● **Source passage**

********

Nick Furneaux is a world-renowned cryptocurrency forensic expert and a crypto-investigation trainer for law enforcement agencies and major businesses. Ahead of his presentation to FinCrime World Forum next week, he tells us why he doesn’t believe there is such thing as ‘cryptocurrency crime’.

Nick Furneaux

Nick Furneaux

Nick Furneaux jokes that he published his landmark study of crimes involving cryptocurrencies nearly three years too early.

The Managing Director of CSITech says his book Investigating Cryptocurrencies: Understanding, Extracting, and Analyzing Blockchain Evidence, is getting more attention and selling more copies now than it was at the time of publication.

Whatever the interest in cryptocurrencies in financial crime back in May 2018, the issue has certainly taken off since, with legislatures across the world increasingly looking to regulate Virtual Asset Service Providers and law enforcement heads voicing their concern.

“Sales of the book are significantly higher, and I think that shows where we are going,” says Furneaux.

“We are now seeing the involvement of cryptocurrencies in almost every crime segment that you can imagine, from dealers dealing drugs on the street for crypto, and then buying the drugs right up the chain using cryptocurrencies, through to obvious individual fault fraud, investment fraud, through to the stealing of crypto from exchanges, through to of course these very clever Defi scams,” says Furneaux.

********

● **Data**
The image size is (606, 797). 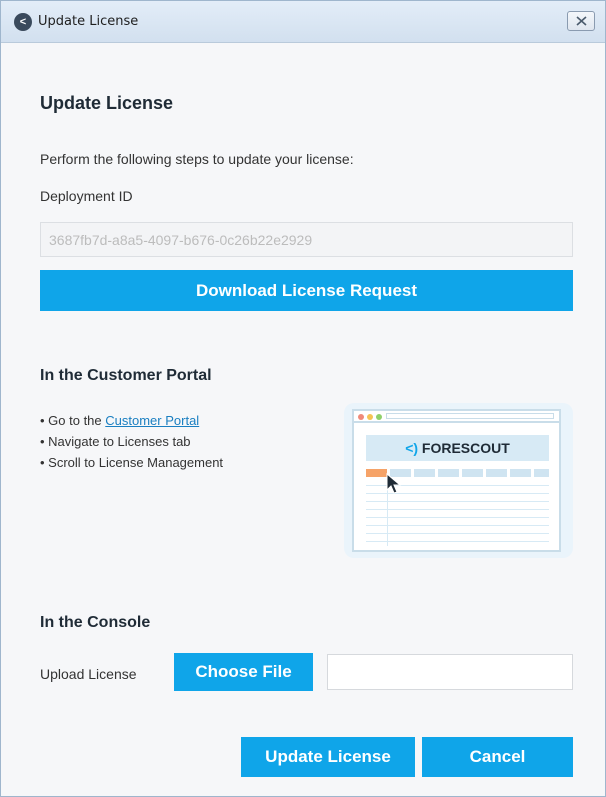 What do you see at coordinates (450, 672) in the screenshot?
I see `selected-file-field` at bounding box center [450, 672]. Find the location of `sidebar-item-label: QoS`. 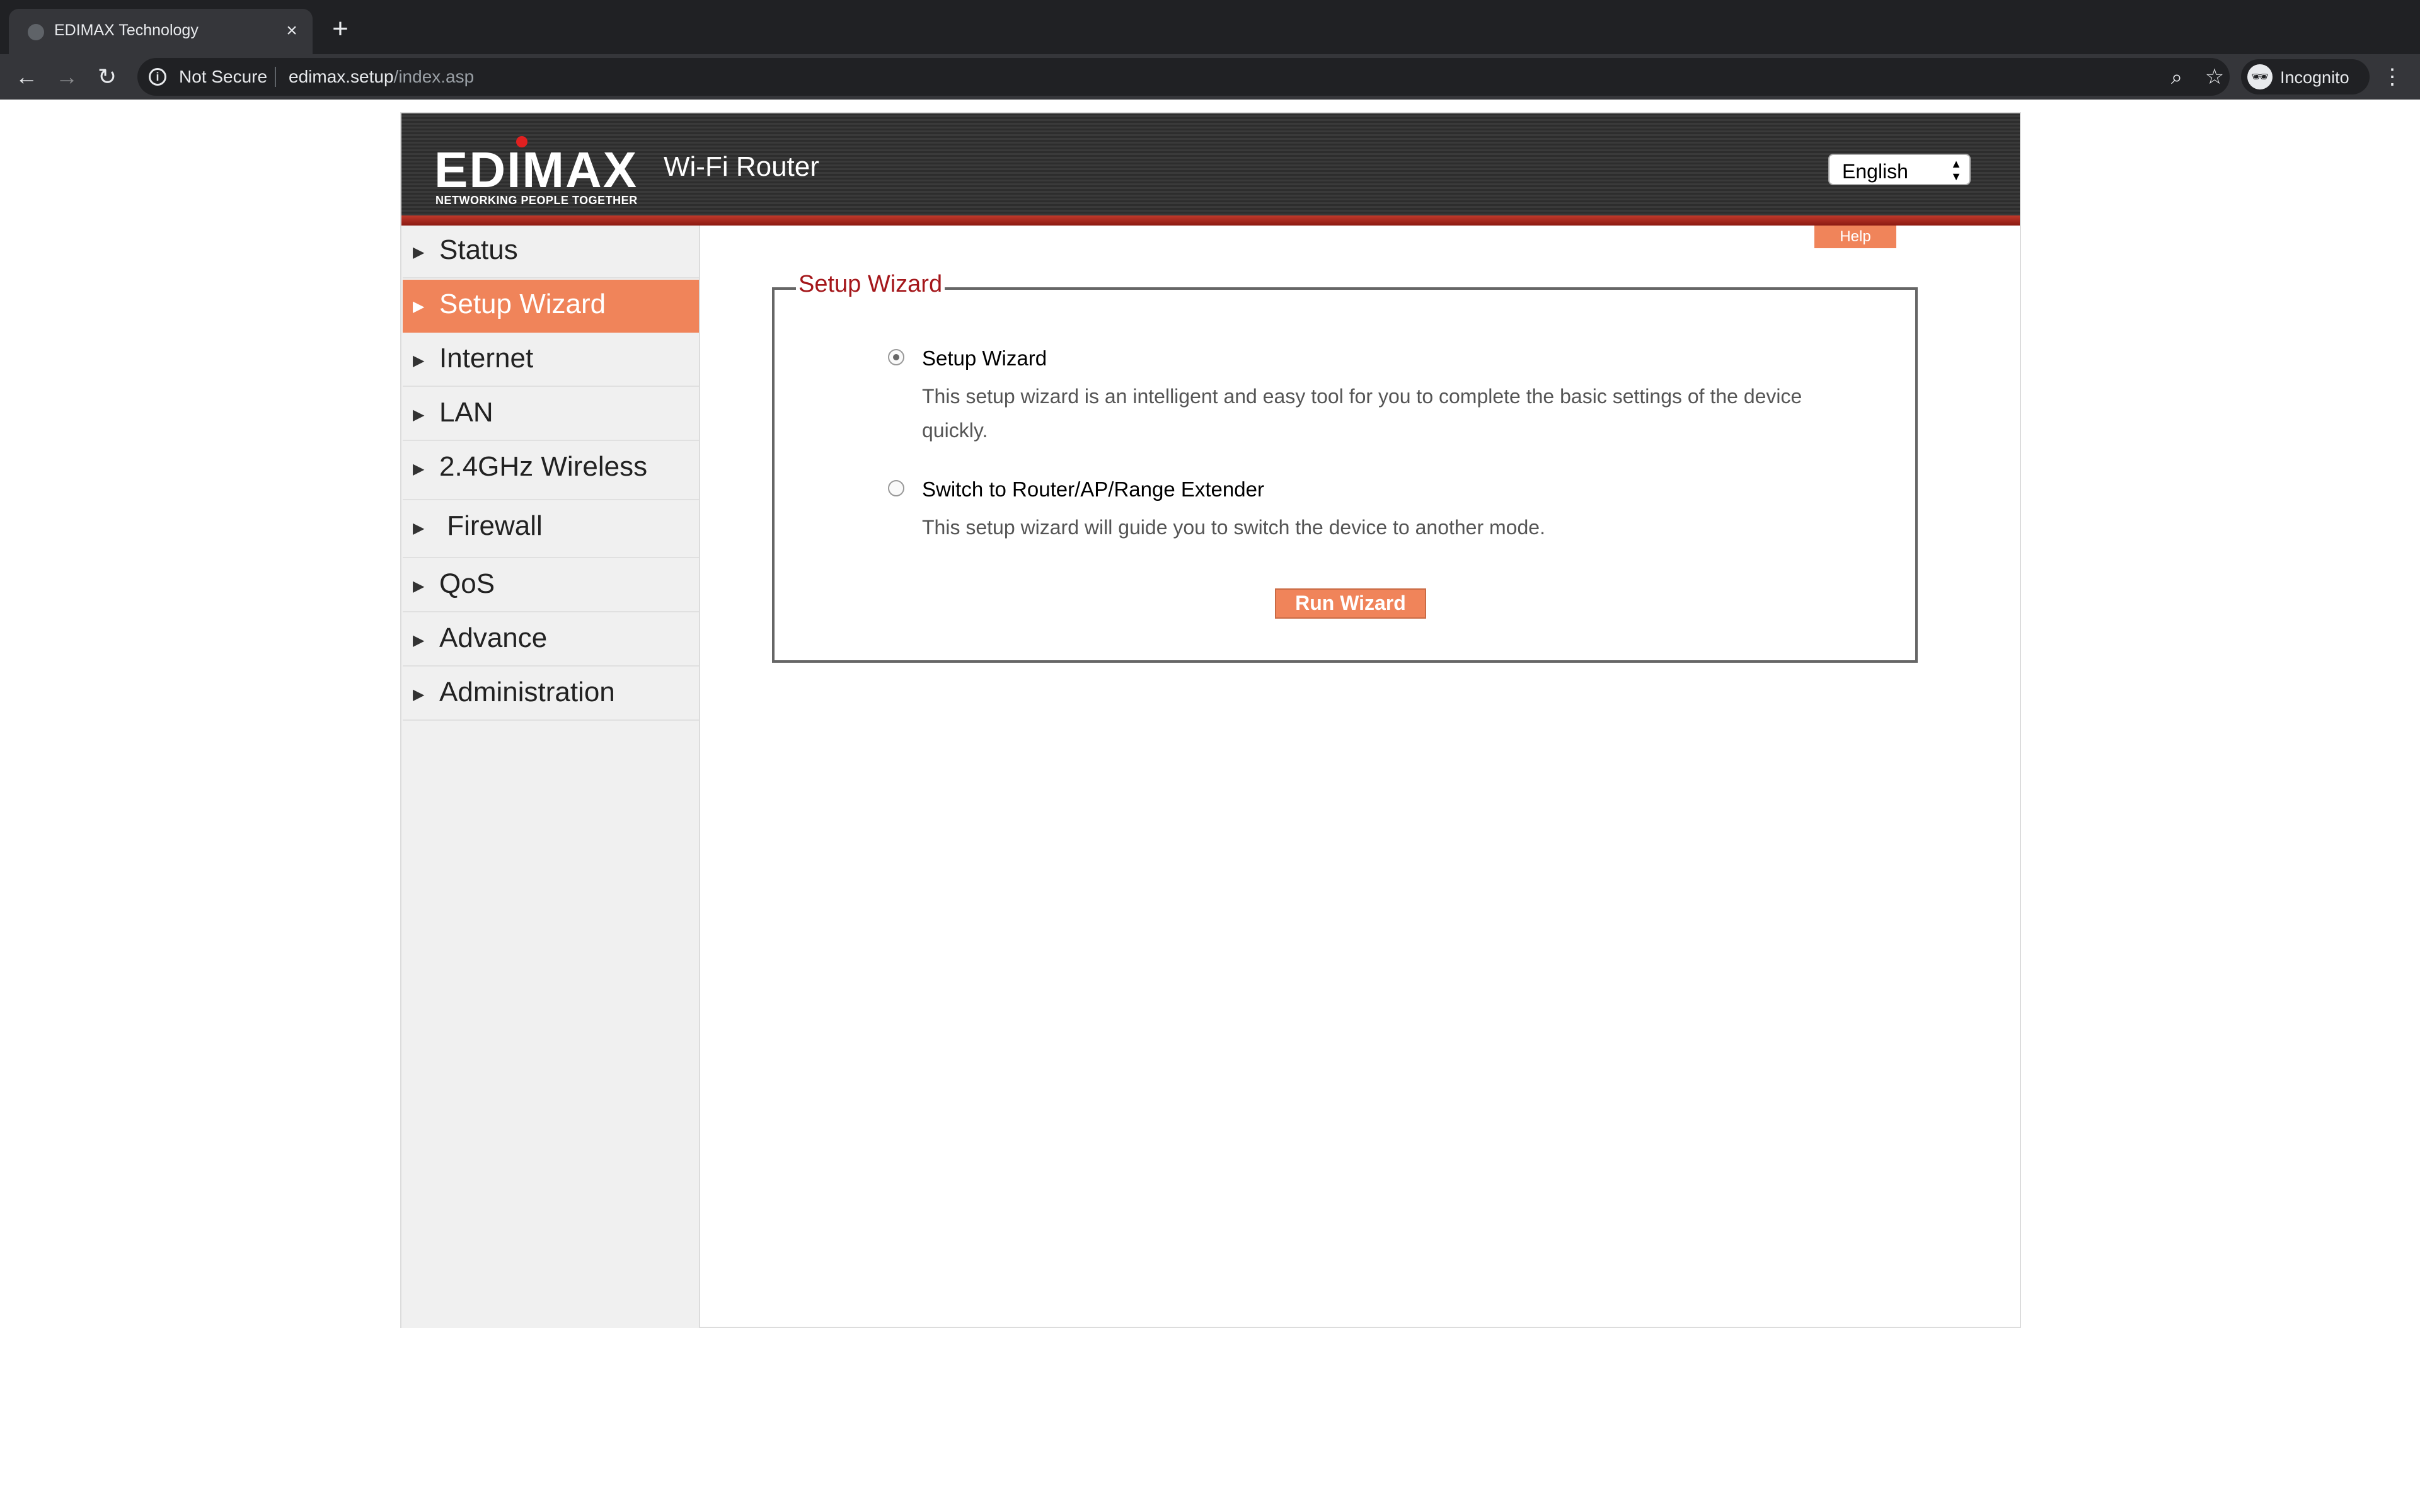

sidebar-item-label: QoS is located at coordinates (467, 584).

********

● **Assignment 1**
Could you set down, word for word, the part of the article on cryptocurrency crime above that opens with the words containing "Nick Furneaux jokes" and closes with "voicing their concern."?
● **Assignment 2**
How would you render this sentence from the article on cryptocurrency crime in French: "Nick Furneaux jokes that he published his landmark study of crimes involving cryptocurrencies nearly three years too early."
● **Assignment 3**
Can you write what comes next in the article on cryptocurrency crime, picking up after its final quoted remark from Furneaux?

● **Response box 1**
Nick Furneaux jokes that he published his landmark study of crimes involving cryptocurrencies nearly three years too early.

The Managing Director of CSITech says his book Investigating Cryptocurrencies: Understanding, Extracting, and Analyzing Blockchain Evidence, is getting more attention and selling more copies now than it was at the time of publication.

Whatever the interest in cryptocurrencies in financial crime back in May 2018, the issue has certainly taken off since, with legislatures across the world increasingly looking to regulate Virtual Asset Service Providers and law enforcement heads voicing their concern.

● **Response box 2**
Nick Furneaux plaisante en disant qu'il a publié son étude de référence sur les crimes impliquant des cryptomonnaies presque trois ans trop tôt.

● **Response box 3**
Given all this, and Furneaux’s area of expertise, the title of his presentation to FinCrime World Forum next week is sure to raise a few eyebrows - Unlocking Crypto Crime – there is no such thing as Crypto currency crime.

So what exactly does he mean by this? How can there be no such thing as cryptocurrency crime?

 “It’s very important that we don’t get a little over-excited in this element of cryptocurrency crime, because if we do, we miss all the other investigate aspects that are required”

He said: “We are seeing Ponzi schemes, they just happen to involve cryptocurrency. “We are seeing robberies, thefts and frauds, but actually they are just what we’ve always investigated, but with an element of cryptocurrency associated with them, “he says.

Furneaux believes that crimes should not be investigated as a “cryptocurrency crime” but as a crime like any other which just happens to have involved the use of cryptocurrencies.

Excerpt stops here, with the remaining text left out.